Jim Morton

Personal information
- Full name: James Michael Morton
- Date of birth: 29 October 1956 (age 69)
- Place of birth: Dundee, Scotland
- Position: Midfielder

Youth career
- 1973–1974: Dundee North End Juniors

Senior career*
- Years: Team / Apps / (Gls)
- 1974–1978: Brechin City / 124 / (22)
- 1978–1979: Berwick Rangers / 54 / (25)
- 1979–1986: St. Johnstone / 205 / (47)
- 1986–1987: Brisbane Lions
- 1987–1990: Forfar Athletic / 80 / (6)
- 1990–1993: Arbroath / 45 / (9)
- Total:  / 509 / (109)

= Jim Morton (footballer, born 1956) =

Scottish footballer

James Michael Morton (born 29 October 1956) is a Scottish former footballer who played for several Scottish clubs in the 1970, 80s and 90s. Morton played in over 500 games and scored over 119 goals in all competitions during his career and is perhaps best known for his spell at St Johnstone F.C. where he remains the club's record top midfield goal scorer.

==Career==

Jim Morton first moved into senior football when he was seventeen, signing for Brechin City F.C. from Dundee North End in 1974. Throughout the next four years he established himself in the Brechin side.
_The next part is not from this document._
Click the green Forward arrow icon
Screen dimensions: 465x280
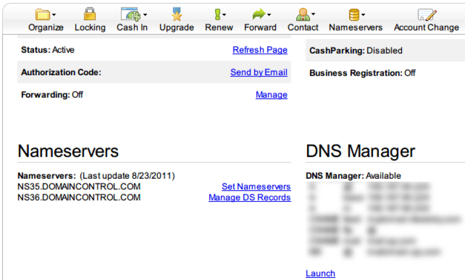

Several clubs had shown interest in the young Dundonian, but it was in August 1978 that Berwick Rangers F.C. came in to make a bid for the midfielder. A fee of £10,000 (then a club record) along with Billy Laing moving to Glebe Park was enough to bring Morton to Berwick.

After a promising season's start Berwick Rangers F.C. found themselves sitting off the pace at the top. It was then that the team and Morton recorded a run of seven consecutive wins. Morton scored six goals in four games and Rangers were safe. Morton was the season's top scorer with nineteen goals.

In November 1979 St Johnstone F.C. (Saints) came in with a £30,000 offer, thereby increasing his value threefold in the space of sixteen months. The figure equalled Saints record transfer fee paid. Nicknamed "Silky" at Muirton, Morton became one of the best midfielders ever to have played for the Saints. In 1981–82 he led the club's scoring charts with another nineteen goal haul. He remains to this day the club's record goal scoring midfielder.

After Saints were relegated from the Premier league, Morton accepted an offer from Brisbane Lions, Queensland and left for Australia in 1986. He returned to Scotland late in 1987 and instead of going to Saints he signed for Forfar Athletic F.C. usually playing in his familiar midfield role, but occasionally appearing in the no 3 shirt. Morton played his 100th league encounter in Forfar colours.

After three years at Station Park he opened the final chapter in his playing career when he moved along the road to Arbroath. Morton's final season as senior was 92/93 and decided to retire from the game completely and concentrate on a career in banking.

Despite spending part of his career abroad, Morton still managed over 500 league appearances netting in excess of 100 goals.

Currently residing in East Yorkshire, England.